The National Inventory of Architectural Heritage classifies the complex of inter-related structures at Carrigglas as representing ‘one of the most important demesnes in north Leinster.’ This designation did not stop the authorities of Longford County Council from granting permission for the estate’s irrevocable despoilment with that addition of over 300 residential units, a hotel, spa and inevitable golf course. Nor, it would appear, have the same authorities shown much concern for the preservation of what remains, not least the important group of Gandon buildings which are without peer anywhere else in the country.

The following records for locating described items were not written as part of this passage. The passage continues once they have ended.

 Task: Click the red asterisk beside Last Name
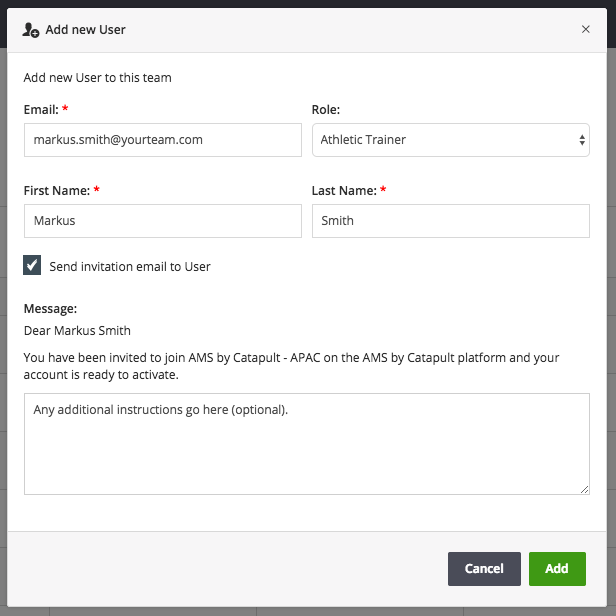coord(383,190)
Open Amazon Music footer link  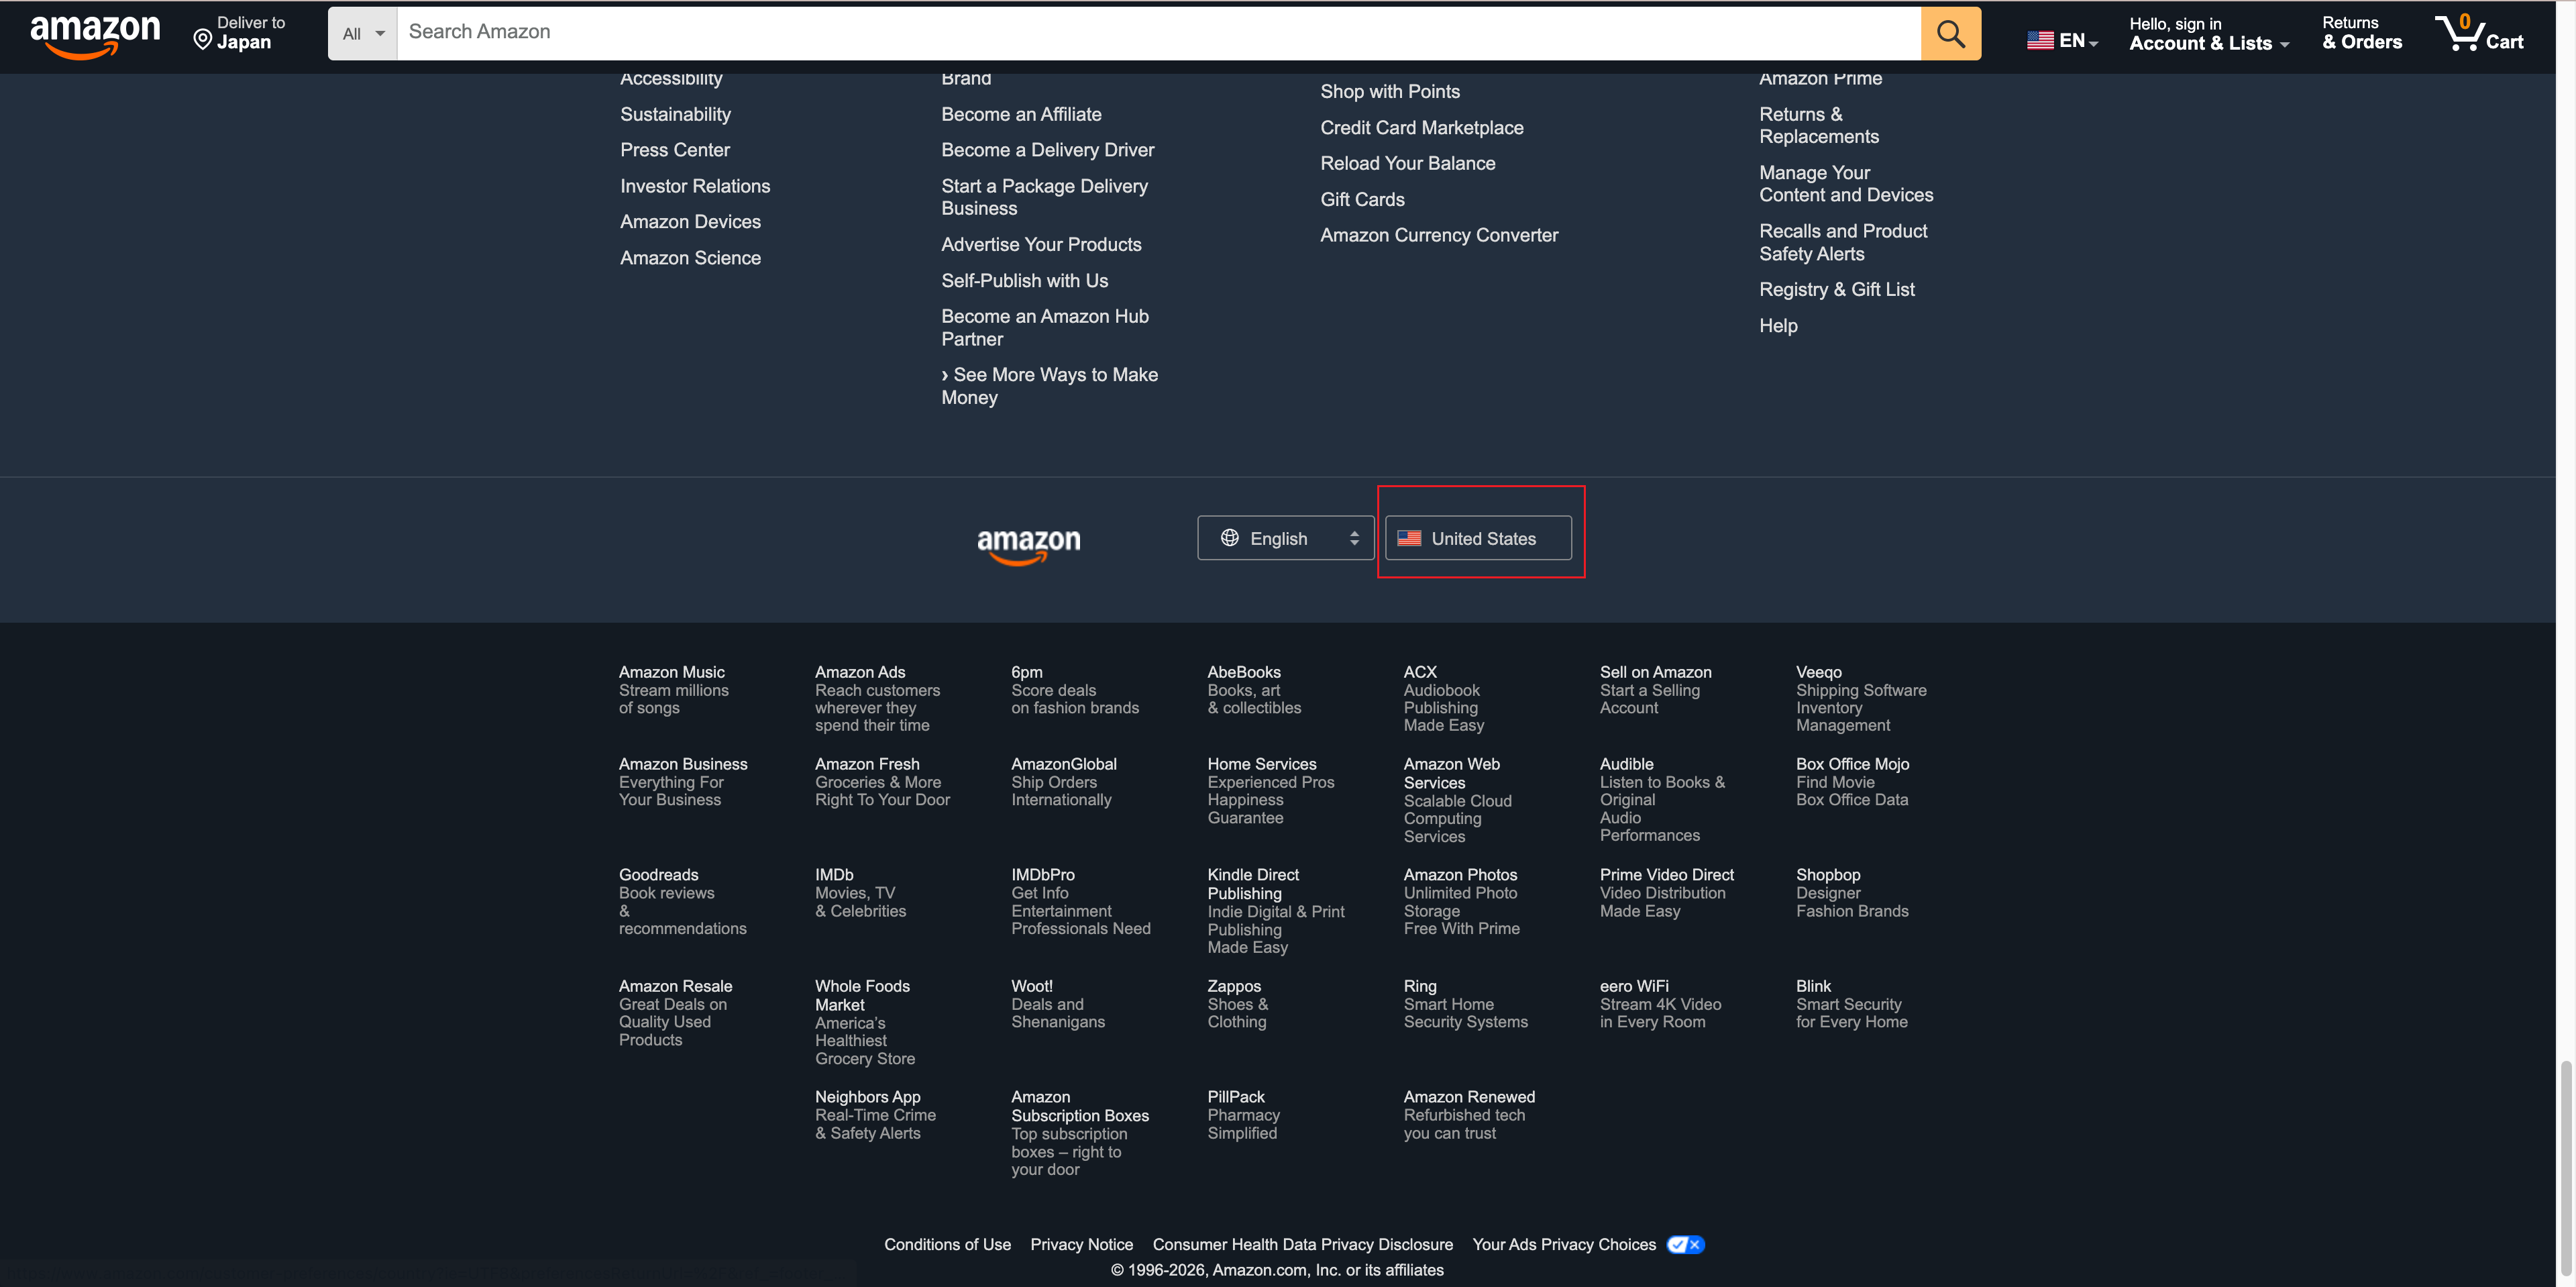coord(671,672)
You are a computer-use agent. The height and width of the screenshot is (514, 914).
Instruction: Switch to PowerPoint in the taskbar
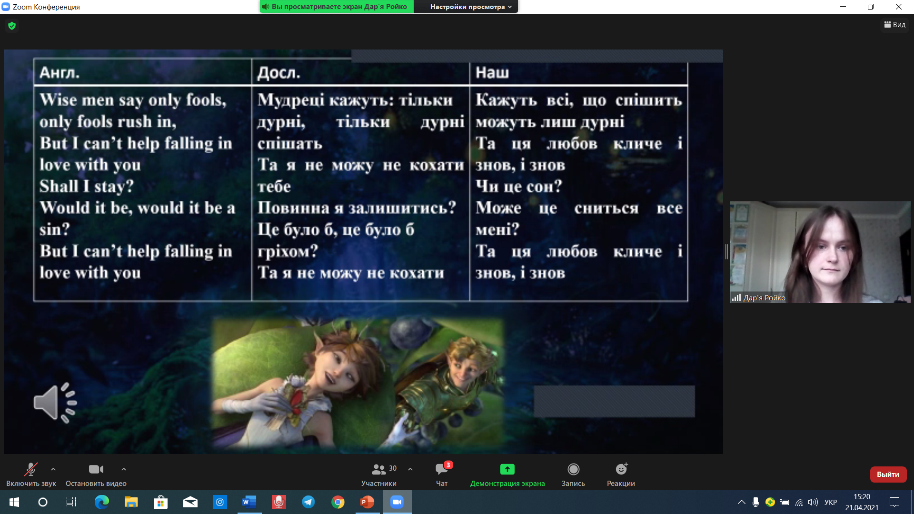(367, 502)
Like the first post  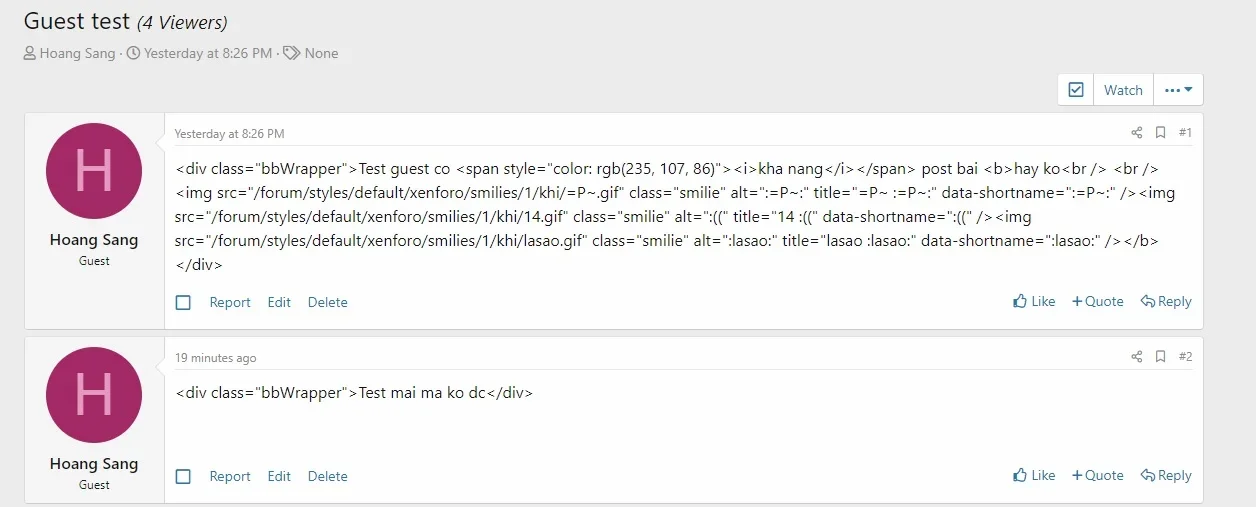[1034, 301]
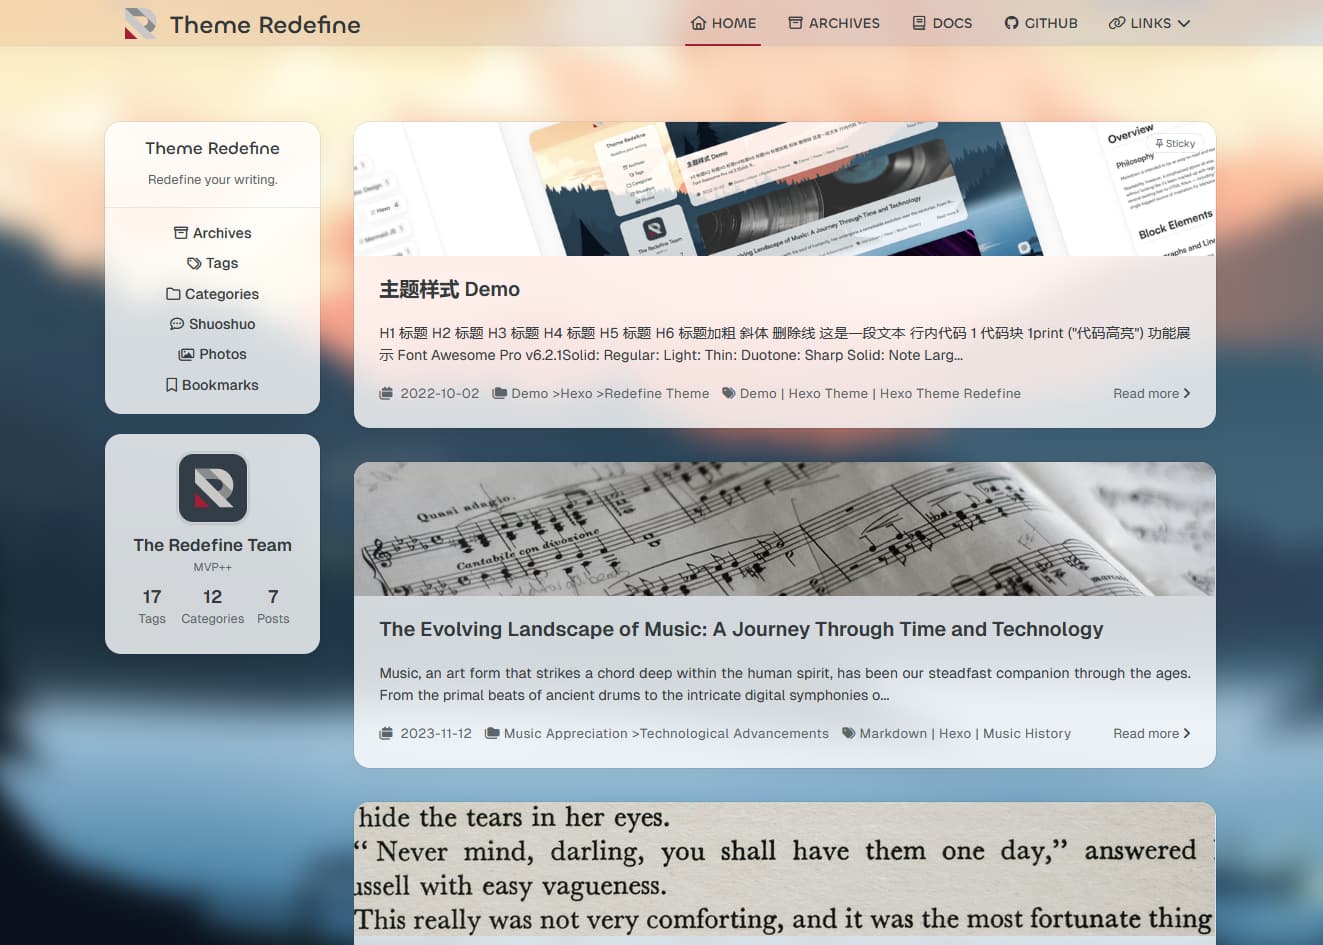Click the calendar icon beside 2022-10-02
Viewport: 1323px width, 945px height.
click(x=386, y=393)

The silver bowl being auctioned on Tuesday will no doubt find a new owner and be much cherished. Regrettably the same good fortune cannot be hoped for Carrigglas. To paraphrase Jane Austen, It is a truth universally acknowledged, that an estate in the possession of a receiver, must be in want of a saviour.

With thanks to Brendan Harte and Mary Morrissey for their photographs.

*Insufficiently dispirited by what you have read and seen here? Watch John O’Neill’s short film showing the present wretched condition of Carrigglas: http://www.youtube.com/watch?v=LYDKZ33pWX8&feature=plcp

Addendum: the bowl sold for €4,200.00 at Tuesday’s sale. What price Carrigglas?